I'm trying to automate web scraping on SEC / EDGAR financial reports, but getting HTTP Error 403: Forbidden. I've referred to similar Stack Overflow forms and have changed the code accordingly, but no luck so far.
test_URL = https://www.sec.gov/Archives/edgar/data/3662/0000950170-98-000413.txt
Code that I'm working with
import urllib
def get_data(link):
hdr = {'User-Agent': 'Mozilla/5.0 (X11; Linux x86_64) AppleWebKit/537.11 (KHTML, like Gecko) Chrome/23.0.1271.64 Safari/537.11',
'Accept': 'text/html,application/xhtml+xml,application/xml;q=0.9,*/*;q=0.8',
'Accept-Charset': 'ISO-8859-1,utf-8;q=0.7,*;q=0.3',
'Accept-Encoding': 'none',
'Accept-Language': 'en-US,en;q=0.8',
'Connection': 'keep-alive'}
req = urllib.request.Request(link,headers=hdr)
page = urllib.request.urlopen(req, timeout=10)
content = page.read().decode('utf-8')
return content
data = get_data(test_URL)
getting the error
HTTPError Traceback (most recent call last)
return result
~\Anaconda3n\lib\urllib\request.py in http_error_default(self, req, fp, code, msg, hdrs)
647 class HTTPDefaultErrorHandler(BaseHandler):
648 def http_error_default(self, req, fp, code, msg, hdrs):
--> 649 raise HTTPError(req.full_url, code, msg, hdrs, fp)
650
651 class HTTPRedirectHandler(BaseHandler):
HTTPError: HTTP Error 403: Forbidden
I've also tried using requests.get(test_URL) then using BeautifulSoup, but that doesn't return the whole text. Is there any other approach we could follow?
I had no probelems using the request
package. I did need to add user-agent as without, I was getting the same issue as you.
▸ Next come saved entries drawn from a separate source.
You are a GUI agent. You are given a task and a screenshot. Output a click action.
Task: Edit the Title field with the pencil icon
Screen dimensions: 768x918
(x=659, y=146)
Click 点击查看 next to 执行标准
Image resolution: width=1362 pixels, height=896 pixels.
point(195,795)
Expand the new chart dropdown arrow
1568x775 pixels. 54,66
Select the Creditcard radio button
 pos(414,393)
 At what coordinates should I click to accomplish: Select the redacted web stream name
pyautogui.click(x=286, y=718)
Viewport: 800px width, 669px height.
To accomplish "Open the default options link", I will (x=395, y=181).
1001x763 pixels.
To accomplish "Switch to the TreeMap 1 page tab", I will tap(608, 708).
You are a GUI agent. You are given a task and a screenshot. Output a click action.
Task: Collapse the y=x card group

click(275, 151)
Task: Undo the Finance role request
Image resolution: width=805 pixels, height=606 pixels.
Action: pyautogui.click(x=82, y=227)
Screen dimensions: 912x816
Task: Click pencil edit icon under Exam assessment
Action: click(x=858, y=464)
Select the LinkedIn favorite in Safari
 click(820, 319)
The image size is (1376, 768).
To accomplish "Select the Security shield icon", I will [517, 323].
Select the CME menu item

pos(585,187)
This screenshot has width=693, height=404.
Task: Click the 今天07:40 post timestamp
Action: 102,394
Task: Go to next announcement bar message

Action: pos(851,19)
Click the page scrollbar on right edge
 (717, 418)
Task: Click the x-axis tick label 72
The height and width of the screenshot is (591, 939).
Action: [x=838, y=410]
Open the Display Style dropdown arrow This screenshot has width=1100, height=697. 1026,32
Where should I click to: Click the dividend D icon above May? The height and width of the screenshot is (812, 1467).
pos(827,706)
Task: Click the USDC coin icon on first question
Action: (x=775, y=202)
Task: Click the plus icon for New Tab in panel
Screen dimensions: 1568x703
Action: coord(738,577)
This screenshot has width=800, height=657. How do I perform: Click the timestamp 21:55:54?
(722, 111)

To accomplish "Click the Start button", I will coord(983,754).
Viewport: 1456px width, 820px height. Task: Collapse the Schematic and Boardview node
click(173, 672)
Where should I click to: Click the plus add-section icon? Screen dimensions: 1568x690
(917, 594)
Try this:
import requests
test_URL = 'https://www.sec.gov/Archives/edgar/data/3662/0000950170-98-000413.txt'
def get_data(link):
hdr = {'user-agent': 'Mozilla/5.0 (Linux; Android 6.0; Nexus 5 Build/MRA58N) AppleWebKit/537.36 (KHTML, like Gecko) Chrome/92.0.4515.107 Mobile Safari/537.36'}
req = requests.get(link,headers=hdr)
content = req.content
return content
data = get_data(test_URL)